2005 Opel Zafira MPV Review
Replacing the original, ground-breaking Zafira in 2005 this second generation model is based on the underpinnings of Opel’s Astra model.
Replacing the original, ground-breaking Zafira in 2005 this second generation model is based on the underpinnings of Opel’s Astra model. Like its very similarly styled predecessor it’s a clever seven-seat family car, Opel’s engineers managing to package seven useable seats into a relatively compact package. However, it’s either a generous-booted family machine for five, or seven up with very little luggage. Overall it's economical, solidly built and inexpensive.

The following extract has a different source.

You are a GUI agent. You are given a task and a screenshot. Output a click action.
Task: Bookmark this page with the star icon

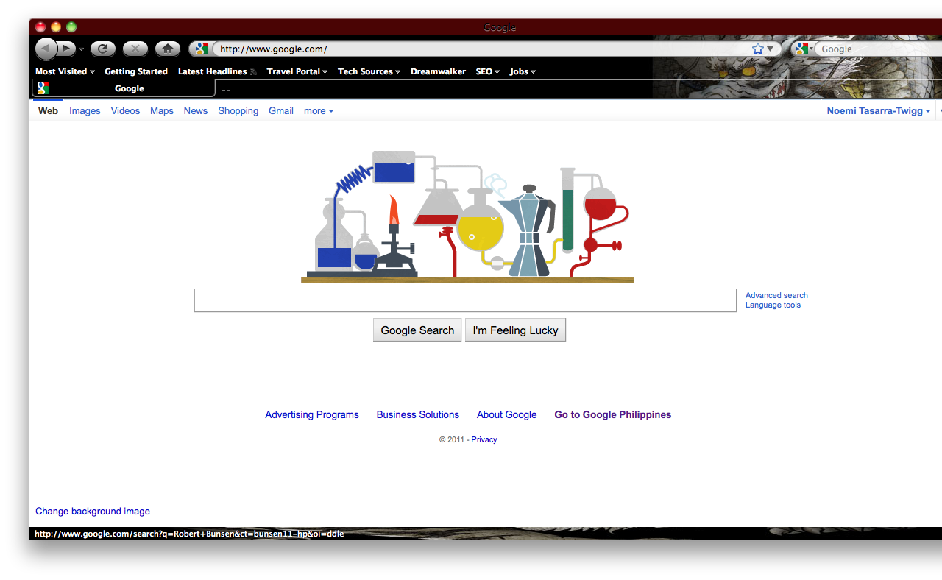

Something of a mainstay in the compact MPV marketplace now, when the Opel Zafira was introduced back in 1998 it caused a sensation. Until it arrived compact MPVs offered clumsy, heavy seating solutions that often required removing, leaving you with the choice of luggage space or passengers. Opel’s innovative Flex 7 seating prevented this, the rearmost pair of seats cleverly folding neatly under a flat floor. Retaining the same compromised boot space with seven passengers as the competition, it did however make life much easier for family buyers needing flexibility. Unlike some rivals there’s no regular and ‘Grand’ model, the Zafira only being offered in one body style. It’s boxy, but then that affords this practical machine its useful interior space.

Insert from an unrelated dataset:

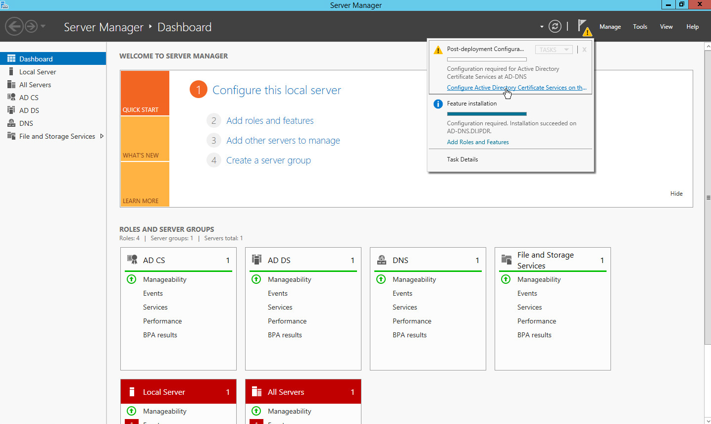Open the TASKS dropdown in notification
Image resolution: width=711 pixels, height=424 pixels.
554,50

Engines choices have variously included everything from 1.6-litre up to 2.0-litre turbocharged petrol units, but by far the biggest sellers are the diesel choices. Larger 1.9 CDTi models were available until 2010, but it’s the 1.7-litre CDTi that makes up the majority of used models available. Trim levels follow the Opel norm, with Expression, Life, Club, Design, Exclusiv and Elite making up the range. An automatic gearbox is available, though they’re rare, the majority of Zafiras featuring a five- or six-speed manual transmission.
You can’t go wrong with a 1.7-litre CDTi Club. With it you get lots of space, decent, if not lightning pace, a useful amount of standard equipment (air conditioning, alloy wheels, colour coded mirrors) and sensible running costs. Official combined consumption is 5.1 litres/100km and CO2 emissions are 134g/km. Two outputs are offered, either 110- or 125hp and the lesser feels little slower, though there’s no economy penalty for having the 125hp version.
Opel Zafira 1.7 CDTi Club
Engine: 1,686cc four-cylinder turbodiesel
Maximum speed: 189km/h
0-100km/h: 11.5 seconds
Fuel consumption: 5.1 litres/100km
Euro NCAP: 5 star
Cleverly designed interior space
Not exciting in any way
Limited boot space with seven seats used
Average to drive
Once revolutionary, the Zafira’s shine has dulled with age, but if practicality counts and you need seven seats on occasion then there’s little out there to better it as a sensible all-rounder. Decent running costs and plentiful choice should make finding one that suits your budget easy, too.